Your objective: The entries are to be repeated verbatim, with nothing left out.

Pixel coordinate grounding data:
+ + + + +

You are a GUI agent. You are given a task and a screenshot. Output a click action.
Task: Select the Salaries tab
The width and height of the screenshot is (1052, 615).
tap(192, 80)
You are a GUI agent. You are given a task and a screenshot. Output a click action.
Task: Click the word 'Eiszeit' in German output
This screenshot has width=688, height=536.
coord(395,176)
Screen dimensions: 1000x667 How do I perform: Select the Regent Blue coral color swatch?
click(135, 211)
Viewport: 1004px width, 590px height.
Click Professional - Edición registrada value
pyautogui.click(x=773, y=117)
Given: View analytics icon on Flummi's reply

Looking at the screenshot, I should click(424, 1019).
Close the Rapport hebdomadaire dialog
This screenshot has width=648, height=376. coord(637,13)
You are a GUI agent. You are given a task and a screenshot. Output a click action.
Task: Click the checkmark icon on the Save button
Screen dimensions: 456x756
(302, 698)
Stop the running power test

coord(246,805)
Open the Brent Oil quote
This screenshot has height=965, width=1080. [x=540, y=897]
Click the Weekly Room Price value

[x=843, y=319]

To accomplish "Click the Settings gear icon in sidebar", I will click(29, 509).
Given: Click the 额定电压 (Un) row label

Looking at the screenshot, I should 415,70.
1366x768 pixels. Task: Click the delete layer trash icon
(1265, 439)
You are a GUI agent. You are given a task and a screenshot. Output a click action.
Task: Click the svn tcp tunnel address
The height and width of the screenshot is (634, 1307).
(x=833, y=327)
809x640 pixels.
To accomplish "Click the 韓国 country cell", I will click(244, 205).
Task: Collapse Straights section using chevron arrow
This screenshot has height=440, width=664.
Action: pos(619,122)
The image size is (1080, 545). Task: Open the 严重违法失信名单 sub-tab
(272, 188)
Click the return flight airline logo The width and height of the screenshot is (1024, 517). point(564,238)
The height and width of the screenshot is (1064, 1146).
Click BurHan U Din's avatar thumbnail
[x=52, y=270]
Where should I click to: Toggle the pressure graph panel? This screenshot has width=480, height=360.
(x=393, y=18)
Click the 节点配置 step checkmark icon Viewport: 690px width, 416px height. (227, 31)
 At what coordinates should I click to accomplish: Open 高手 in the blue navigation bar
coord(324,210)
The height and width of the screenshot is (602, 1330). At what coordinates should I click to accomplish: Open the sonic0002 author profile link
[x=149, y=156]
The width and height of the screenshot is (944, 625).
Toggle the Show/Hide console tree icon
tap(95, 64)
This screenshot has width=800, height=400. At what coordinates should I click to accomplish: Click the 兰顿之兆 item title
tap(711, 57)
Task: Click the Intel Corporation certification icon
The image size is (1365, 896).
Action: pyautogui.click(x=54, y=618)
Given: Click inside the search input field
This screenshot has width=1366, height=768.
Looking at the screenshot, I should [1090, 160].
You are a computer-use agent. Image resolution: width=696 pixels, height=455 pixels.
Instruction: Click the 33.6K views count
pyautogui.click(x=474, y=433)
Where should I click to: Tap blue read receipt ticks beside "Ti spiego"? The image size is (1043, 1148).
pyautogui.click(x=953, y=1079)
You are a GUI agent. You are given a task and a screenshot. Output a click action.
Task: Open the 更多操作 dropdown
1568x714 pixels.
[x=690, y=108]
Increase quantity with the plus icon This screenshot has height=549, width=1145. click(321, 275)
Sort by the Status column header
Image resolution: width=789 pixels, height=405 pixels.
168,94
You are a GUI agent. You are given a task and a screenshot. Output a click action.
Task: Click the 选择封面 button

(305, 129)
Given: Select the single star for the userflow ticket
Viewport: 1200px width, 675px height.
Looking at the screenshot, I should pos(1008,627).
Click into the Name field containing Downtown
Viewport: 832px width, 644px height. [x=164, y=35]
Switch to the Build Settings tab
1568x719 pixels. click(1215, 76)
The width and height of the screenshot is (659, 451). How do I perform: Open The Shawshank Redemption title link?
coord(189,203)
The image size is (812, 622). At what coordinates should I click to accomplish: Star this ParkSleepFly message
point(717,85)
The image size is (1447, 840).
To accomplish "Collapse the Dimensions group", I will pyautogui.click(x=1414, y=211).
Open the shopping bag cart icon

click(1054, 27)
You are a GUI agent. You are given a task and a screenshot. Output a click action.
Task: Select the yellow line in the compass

+ + + + +

Task result:
You are a GUI agent. You are given a task and a screenshot. Output a click action.
Task: Select the Salaries tab
The width and height of the screenshot is (1052, 615).
tap(192, 80)
You are a GUI agent. You are given a task and a screenshot. Output a click action.
Task: Click the word 'Eiszeit' in German output
This screenshot has width=688, height=536.
coord(395,176)
Screen dimensions: 1000x667 How do I perform: Select the Regent Blue coral color swatch?
click(135, 211)
Viewport: 1004px width, 590px height.
Click Professional - Edición registrada value
pyautogui.click(x=773, y=117)
Given: View analytics icon on Flummi's reply

Looking at the screenshot, I should click(424, 1019).
Close the Rapport hebdomadaire dialog
This screenshot has width=648, height=376. coord(637,13)
You are a GUI agent. You are given a task and a screenshot. Output a click action.
Task: Click the checkmark icon on the Save button
Screen dimensions: 456x756
(302, 698)
Stop the running power test

coord(246,805)
Open the Brent Oil quote
This screenshot has height=965, width=1080. [x=540, y=897]
Click the Weekly Room Price value

[x=843, y=319]

To accomplish "Click the Settings gear icon in sidebar", I will click(29, 509).
Given: Click the 额定电压 (Un) row label

Looking at the screenshot, I should 415,70.
1366x768 pixels. Task: Click the delete layer trash icon
(1265, 439)
You are a GUI agent. You are given a task and a screenshot. Output a click action.
Task: Click the svn tcp tunnel address
The height and width of the screenshot is (634, 1307).
(x=833, y=327)
809x640 pixels.
To accomplish "Click the 韓国 country cell", I will click(244, 205).
Task: Collapse Straights section using chevron arrow
This screenshot has height=440, width=664.
Action: pos(619,122)
The image size is (1080, 545). Task: Open the 严重违法失信名单 sub-tab
(272, 188)
Click the return flight airline logo The width and height of the screenshot is (1024, 517). point(564,238)
The height and width of the screenshot is (1064, 1146).
Click BurHan U Din's avatar thumbnail
[x=52, y=270]
Where should I click to: Toggle the pressure graph panel? This screenshot has width=480, height=360.
(x=393, y=18)
Click the 节点配置 step checkmark icon Viewport: 690px width, 416px height. (227, 31)
 At what coordinates should I click to accomplish: Open 高手 in the blue navigation bar
coord(324,210)
The height and width of the screenshot is (602, 1330). At what coordinates should I click to accomplish: Open the sonic0002 author profile link
[x=149, y=156]
The width and height of the screenshot is (944, 625).
Toggle the Show/Hide console tree icon
tap(95, 64)
This screenshot has width=800, height=400. At what coordinates should I click to accomplish: Click the 兰顿之兆 item title
tap(711, 57)
Task: Click the Intel Corporation certification icon
The image size is (1365, 896).
Action: pyautogui.click(x=54, y=618)
Given: Click inside the search input field
This screenshot has width=1366, height=768.
Looking at the screenshot, I should [1090, 160].
You are a computer-use agent. Image resolution: width=696 pixels, height=455 pixels.
Instruction: Click the 33.6K views count
pyautogui.click(x=474, y=433)
Where should I click to: Tap blue read receipt ticks beside "Ti spiego"? The image size is (1043, 1148).
pyautogui.click(x=953, y=1079)
You are a GUI agent. You are given a task and a screenshot. Output a click action.
Task: Open the 更多操作 dropdown
1568x714 pixels.
[x=690, y=108]
Increase quantity with the plus icon This screenshot has height=549, width=1145. click(321, 275)
Sort by the Status column header
Image resolution: width=789 pixels, height=405 pixels.
168,94
You are a GUI agent. You are given a task and a screenshot. Output a click action.
Task: Click the 选择封面 button

(305, 129)
Given: Select the single star for the userflow ticket
Viewport: 1200px width, 675px height.
Looking at the screenshot, I should pos(1008,627).
Click into the Name field containing Downtown
Viewport: 832px width, 644px height. [x=164, y=35]
Switch to the Build Settings tab
1568x719 pixels. click(1215, 76)
The width and height of the screenshot is (659, 451). How do I perform: Open The Shawshank Redemption title link?
coord(189,203)
The image size is (812, 622). At what coordinates should I click to accomplish: Star this ParkSleepFly message
point(717,85)
The image size is (1447, 840).
To accomplish "Collapse the Dimensions group", I will pyautogui.click(x=1414, y=211).
Open the shopping bag cart icon

click(1054, 27)
You are a GUI agent. You are given a task and a screenshot. Output a click action.
Task: Select the yellow line in the compass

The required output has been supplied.